- **DATA IN THIS EXERCISE**:
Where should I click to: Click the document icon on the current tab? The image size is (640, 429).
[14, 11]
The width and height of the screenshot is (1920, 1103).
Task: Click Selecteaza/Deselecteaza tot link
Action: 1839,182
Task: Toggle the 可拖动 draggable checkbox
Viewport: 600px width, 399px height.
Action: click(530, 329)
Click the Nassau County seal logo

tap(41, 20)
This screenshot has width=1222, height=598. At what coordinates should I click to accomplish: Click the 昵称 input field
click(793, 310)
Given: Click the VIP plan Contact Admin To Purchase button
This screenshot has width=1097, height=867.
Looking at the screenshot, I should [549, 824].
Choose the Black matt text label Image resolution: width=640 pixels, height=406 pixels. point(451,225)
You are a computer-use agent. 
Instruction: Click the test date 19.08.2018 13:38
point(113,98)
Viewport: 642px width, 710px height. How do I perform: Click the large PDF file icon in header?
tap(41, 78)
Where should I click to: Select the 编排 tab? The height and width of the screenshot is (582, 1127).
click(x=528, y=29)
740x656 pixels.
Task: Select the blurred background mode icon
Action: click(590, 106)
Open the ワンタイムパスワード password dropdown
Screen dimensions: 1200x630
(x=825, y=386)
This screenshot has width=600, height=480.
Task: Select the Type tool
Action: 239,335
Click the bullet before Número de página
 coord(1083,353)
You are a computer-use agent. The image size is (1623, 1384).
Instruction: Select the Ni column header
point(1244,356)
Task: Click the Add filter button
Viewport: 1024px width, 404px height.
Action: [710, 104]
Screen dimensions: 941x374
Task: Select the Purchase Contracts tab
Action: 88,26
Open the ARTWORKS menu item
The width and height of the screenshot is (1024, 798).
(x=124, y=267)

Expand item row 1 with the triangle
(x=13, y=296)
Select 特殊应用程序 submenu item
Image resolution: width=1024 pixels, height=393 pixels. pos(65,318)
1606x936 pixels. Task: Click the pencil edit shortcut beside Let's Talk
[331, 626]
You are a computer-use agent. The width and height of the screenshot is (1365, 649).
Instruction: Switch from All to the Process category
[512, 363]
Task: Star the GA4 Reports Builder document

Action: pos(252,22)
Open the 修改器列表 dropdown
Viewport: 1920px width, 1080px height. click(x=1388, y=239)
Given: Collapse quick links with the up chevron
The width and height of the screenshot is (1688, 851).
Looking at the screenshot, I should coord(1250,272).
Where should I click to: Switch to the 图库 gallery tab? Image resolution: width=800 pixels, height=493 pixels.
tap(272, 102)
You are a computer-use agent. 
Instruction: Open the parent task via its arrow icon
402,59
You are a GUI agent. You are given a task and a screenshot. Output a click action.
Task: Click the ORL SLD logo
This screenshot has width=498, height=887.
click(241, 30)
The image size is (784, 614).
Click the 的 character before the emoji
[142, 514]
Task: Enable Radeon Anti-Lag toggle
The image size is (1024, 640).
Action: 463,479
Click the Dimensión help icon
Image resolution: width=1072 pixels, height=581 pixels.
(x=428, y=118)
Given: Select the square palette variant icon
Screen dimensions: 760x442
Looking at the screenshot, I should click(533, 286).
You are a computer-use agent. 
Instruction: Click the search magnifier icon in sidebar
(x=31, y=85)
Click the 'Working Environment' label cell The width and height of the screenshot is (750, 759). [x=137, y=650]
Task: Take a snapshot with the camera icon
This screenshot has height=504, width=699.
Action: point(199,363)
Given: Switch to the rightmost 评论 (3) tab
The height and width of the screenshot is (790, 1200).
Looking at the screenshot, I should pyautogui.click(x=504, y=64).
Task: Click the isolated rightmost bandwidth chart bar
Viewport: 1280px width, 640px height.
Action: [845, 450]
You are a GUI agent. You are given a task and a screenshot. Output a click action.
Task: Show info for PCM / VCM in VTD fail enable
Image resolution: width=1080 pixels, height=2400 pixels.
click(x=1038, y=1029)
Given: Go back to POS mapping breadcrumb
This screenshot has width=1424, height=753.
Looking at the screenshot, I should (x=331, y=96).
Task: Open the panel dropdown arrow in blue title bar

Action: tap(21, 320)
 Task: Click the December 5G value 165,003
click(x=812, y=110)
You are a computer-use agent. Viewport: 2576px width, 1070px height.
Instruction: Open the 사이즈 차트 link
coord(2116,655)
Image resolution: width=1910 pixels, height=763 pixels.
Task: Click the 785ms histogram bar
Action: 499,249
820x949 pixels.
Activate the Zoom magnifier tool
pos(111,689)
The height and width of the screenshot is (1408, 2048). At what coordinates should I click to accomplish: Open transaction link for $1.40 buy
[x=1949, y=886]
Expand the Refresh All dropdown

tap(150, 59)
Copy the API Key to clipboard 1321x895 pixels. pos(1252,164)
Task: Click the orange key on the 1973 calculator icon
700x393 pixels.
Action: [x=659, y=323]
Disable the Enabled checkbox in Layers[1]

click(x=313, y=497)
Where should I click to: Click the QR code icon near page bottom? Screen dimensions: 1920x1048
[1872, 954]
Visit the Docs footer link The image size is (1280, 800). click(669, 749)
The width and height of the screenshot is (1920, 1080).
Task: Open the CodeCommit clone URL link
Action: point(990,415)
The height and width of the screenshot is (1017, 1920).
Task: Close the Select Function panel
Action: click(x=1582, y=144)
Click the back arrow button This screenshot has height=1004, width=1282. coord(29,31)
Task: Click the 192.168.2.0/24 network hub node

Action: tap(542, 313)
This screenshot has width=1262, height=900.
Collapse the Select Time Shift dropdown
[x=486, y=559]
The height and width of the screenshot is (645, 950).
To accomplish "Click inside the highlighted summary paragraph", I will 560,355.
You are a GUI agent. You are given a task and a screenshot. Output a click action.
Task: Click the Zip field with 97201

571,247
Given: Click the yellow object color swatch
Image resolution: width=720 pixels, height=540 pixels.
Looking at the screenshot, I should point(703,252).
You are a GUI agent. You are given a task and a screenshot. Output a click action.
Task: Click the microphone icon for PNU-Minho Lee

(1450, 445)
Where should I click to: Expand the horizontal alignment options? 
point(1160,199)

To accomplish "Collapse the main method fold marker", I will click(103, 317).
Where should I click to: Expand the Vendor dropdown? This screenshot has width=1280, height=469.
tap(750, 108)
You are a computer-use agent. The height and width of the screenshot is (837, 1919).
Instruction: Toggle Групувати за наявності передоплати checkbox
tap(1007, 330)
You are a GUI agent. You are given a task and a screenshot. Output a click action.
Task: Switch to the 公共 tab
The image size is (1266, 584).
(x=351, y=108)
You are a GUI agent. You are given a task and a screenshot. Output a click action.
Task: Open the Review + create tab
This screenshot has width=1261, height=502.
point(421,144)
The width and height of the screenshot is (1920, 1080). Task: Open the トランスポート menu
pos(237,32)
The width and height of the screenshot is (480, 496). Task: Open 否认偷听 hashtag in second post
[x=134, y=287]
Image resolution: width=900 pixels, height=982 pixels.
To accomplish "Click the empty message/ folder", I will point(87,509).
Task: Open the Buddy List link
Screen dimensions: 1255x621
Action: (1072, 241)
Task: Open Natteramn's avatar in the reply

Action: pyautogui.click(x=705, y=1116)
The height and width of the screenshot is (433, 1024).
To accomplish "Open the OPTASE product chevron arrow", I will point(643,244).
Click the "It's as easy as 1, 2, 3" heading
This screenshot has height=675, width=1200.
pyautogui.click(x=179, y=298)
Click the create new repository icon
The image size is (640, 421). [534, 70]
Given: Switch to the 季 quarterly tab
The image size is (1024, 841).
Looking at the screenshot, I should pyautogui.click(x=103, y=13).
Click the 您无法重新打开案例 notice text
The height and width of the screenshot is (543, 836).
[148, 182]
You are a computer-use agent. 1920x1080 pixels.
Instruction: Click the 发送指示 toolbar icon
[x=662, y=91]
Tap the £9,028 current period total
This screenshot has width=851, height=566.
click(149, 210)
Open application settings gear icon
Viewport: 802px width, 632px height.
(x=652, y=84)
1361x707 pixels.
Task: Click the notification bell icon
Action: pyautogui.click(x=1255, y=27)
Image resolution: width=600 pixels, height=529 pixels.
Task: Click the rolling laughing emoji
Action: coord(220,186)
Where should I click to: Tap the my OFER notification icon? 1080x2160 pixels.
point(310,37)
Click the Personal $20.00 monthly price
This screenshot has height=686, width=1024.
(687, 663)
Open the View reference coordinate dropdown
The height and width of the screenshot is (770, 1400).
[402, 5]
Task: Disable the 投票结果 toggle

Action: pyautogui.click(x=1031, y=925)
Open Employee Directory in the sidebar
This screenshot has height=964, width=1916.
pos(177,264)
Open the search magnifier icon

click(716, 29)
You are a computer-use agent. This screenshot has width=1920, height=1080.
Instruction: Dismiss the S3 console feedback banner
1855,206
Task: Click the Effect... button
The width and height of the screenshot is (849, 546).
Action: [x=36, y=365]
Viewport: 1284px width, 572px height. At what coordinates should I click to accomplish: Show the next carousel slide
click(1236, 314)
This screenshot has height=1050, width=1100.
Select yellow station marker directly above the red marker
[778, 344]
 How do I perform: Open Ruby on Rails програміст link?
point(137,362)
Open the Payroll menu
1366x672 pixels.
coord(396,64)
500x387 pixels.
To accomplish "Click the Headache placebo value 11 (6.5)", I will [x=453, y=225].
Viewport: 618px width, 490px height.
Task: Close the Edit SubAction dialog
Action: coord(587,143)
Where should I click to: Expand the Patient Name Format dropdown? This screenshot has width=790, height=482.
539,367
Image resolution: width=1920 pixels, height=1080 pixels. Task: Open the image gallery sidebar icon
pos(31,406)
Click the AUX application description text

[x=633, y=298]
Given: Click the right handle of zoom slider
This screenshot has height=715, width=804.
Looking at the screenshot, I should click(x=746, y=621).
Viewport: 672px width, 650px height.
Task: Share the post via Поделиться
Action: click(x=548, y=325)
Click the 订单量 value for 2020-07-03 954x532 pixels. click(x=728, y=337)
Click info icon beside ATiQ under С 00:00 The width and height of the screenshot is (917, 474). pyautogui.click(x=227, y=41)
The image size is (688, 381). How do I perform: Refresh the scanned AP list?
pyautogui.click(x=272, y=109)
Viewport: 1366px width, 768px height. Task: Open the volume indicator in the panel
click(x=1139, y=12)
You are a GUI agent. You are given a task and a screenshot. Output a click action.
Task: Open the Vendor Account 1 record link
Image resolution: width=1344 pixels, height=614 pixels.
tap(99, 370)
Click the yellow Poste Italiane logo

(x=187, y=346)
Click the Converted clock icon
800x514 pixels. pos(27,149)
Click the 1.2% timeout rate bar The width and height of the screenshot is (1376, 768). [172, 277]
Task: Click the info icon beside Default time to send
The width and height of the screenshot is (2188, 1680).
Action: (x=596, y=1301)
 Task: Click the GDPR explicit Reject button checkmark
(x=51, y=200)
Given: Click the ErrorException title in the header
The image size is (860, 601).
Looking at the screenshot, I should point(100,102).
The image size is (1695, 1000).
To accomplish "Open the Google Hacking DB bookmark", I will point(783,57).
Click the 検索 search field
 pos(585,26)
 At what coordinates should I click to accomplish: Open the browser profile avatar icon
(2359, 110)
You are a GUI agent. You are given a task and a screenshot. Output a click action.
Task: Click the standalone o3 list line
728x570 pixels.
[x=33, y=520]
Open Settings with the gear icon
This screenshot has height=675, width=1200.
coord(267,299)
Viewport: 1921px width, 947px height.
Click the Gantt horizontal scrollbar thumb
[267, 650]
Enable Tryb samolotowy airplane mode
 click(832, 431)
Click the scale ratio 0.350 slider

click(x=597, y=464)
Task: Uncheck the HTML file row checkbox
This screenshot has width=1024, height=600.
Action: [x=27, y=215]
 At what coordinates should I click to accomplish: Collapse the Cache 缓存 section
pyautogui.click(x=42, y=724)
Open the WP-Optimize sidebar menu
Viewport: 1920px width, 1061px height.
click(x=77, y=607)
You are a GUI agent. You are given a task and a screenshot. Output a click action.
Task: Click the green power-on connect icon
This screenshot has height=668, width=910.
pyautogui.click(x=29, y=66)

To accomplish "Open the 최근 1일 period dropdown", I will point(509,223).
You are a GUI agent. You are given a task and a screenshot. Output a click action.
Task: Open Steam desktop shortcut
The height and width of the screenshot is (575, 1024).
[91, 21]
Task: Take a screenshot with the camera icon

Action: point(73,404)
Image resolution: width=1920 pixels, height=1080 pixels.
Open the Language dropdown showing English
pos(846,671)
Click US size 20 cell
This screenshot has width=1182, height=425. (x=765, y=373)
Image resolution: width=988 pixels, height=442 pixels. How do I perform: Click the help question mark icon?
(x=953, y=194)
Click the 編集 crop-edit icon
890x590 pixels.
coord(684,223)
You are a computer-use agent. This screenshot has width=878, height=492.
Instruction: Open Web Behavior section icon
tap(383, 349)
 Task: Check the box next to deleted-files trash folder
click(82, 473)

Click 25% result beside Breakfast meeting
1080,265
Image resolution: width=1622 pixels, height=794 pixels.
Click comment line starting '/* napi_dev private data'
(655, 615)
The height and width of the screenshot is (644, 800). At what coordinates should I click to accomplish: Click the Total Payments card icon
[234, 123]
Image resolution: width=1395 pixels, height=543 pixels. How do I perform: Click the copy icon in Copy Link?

- **INSTRUCTIONS TO FOLLOW**: Can you give the lines from the start of the records through the line holding "tap(41, 78)", inclusive, again with each "Viewport" replaced by "Window" and nothing else changed?

- **RESPONSE**:
Where should I click to: Click the document icon on the current tab? The image size is (640, 429).
[14, 11]
The width and height of the screenshot is (1920, 1103).
Task: Click Selecteaza/Deselecteaza tot link
Action: 1839,182
Task: Toggle the 可拖动 draggable checkbox
Window: 600px width, 399px height.
Action: click(530, 329)
Click the Nassau County seal logo

tap(41, 20)
This screenshot has width=1222, height=598. At what coordinates should I click to accomplish: Click the 昵称 input field
click(793, 310)
Given: Click the VIP plan Contact Admin To Purchase button
This screenshot has width=1097, height=867.
Looking at the screenshot, I should [549, 824].
Choose the Black matt text label Image resolution: width=640 pixels, height=406 pixels. point(451,225)
You are a computer-use agent. 
Instruction: Click the test date 19.08.2018 13:38
point(113,98)
Window: 642px width, 710px height. How do I perform: Click the large PDF file icon in header?
tap(41, 78)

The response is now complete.